If only a few fibers in a muscle are activated, what do you think would happen to the rest of the fibers?

If you all could give your insight upon these questions I would greatly appreciate it!

Explanation / Answer

A tetanic contraction is a normal type of muscle contraction in which a skeletal muscle stays full contracted, under voluntary control, until the mind decides to relax it. During this state a motor unit has been maximally stimulated by its motor neuron and remains that way for some time. This occurs when a muscle’s motor unit stimulated by multiple impulses at a sufficiently high frequency. Each stimulus causes a twitch. If stimuli are delivered slowly enough, the tension in the muscle will relax between successive twitches. If stimuli are delivered at high frequency, the twitches will overlap, resulting in titanic contraction.

MUSCLE FIBRES: There are three primary muscle fiber types in humans Type I, Type IIA, and Type IIB . Type I are referred to as “slow twitch oxidative”, Type IIA are “fast twitch oxidative” and Type IIB are “fast twitch glycolytic”. As their names suggest each type has very different functional characteristics. Type one fibers are characterized by low speed production and high endurance, Type IIB by high speed production and low endurance while Type IIA fall in between. These characteristics are as a result, primarily of the fiber’s Myosin heavy chain composition with Myosin heavy chain isoforms I, IIA and IIX corresponding with muscle fiber types I,IIA and IIB.

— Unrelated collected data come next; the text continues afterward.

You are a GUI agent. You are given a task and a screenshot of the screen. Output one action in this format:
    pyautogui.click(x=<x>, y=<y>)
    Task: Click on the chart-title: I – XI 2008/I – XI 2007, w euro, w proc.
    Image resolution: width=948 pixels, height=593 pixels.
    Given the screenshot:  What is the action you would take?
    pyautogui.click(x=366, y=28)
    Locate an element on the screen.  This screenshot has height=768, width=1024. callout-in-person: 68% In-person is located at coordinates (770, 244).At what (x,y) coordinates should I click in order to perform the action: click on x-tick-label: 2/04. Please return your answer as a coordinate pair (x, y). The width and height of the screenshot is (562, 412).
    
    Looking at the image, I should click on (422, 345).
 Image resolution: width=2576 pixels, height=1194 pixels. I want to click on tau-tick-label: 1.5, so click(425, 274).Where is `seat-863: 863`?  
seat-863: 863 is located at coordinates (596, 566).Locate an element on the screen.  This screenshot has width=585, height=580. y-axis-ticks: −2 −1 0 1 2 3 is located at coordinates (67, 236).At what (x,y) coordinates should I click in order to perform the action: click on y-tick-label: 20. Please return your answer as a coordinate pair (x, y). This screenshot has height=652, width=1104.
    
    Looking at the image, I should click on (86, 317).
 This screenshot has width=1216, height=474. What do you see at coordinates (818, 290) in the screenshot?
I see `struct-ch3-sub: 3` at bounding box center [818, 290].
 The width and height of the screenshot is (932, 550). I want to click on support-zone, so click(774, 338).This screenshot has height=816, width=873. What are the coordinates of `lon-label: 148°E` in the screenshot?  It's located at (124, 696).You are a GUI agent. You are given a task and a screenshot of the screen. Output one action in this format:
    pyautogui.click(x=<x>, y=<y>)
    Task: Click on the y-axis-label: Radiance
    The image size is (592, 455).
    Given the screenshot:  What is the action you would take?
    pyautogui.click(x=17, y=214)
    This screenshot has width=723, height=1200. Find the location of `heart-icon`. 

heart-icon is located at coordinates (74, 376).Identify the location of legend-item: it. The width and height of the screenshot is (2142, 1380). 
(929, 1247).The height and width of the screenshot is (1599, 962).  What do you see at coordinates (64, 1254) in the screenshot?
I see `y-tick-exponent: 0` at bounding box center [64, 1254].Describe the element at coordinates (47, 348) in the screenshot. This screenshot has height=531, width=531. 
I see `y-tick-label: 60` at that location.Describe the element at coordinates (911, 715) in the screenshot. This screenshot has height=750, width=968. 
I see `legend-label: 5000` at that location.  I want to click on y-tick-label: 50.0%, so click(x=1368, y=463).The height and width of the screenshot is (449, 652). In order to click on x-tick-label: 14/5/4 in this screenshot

Individual muscles are made up of individual muscle fibers and these fibers are further organized into motor units grouped within each muscle. A motor unit is simply a bundle or grouping of muscle fibers. When you want to move the brain nearly instantaneously sends a signal or impulse through the spinal cord that reached the motor unit. The impulse then tells that particular motor unit to contract its fibers. When a motor unit fires all the muscle cells in that particular motor unit then contract with 100% intensity. So, a muscle cell either contracts 100% or not at all. A motor unit is either recruited 100% or not at all. Therefore, there is no such thing as a partially firing motor unit or a partially contracted muscle fiber.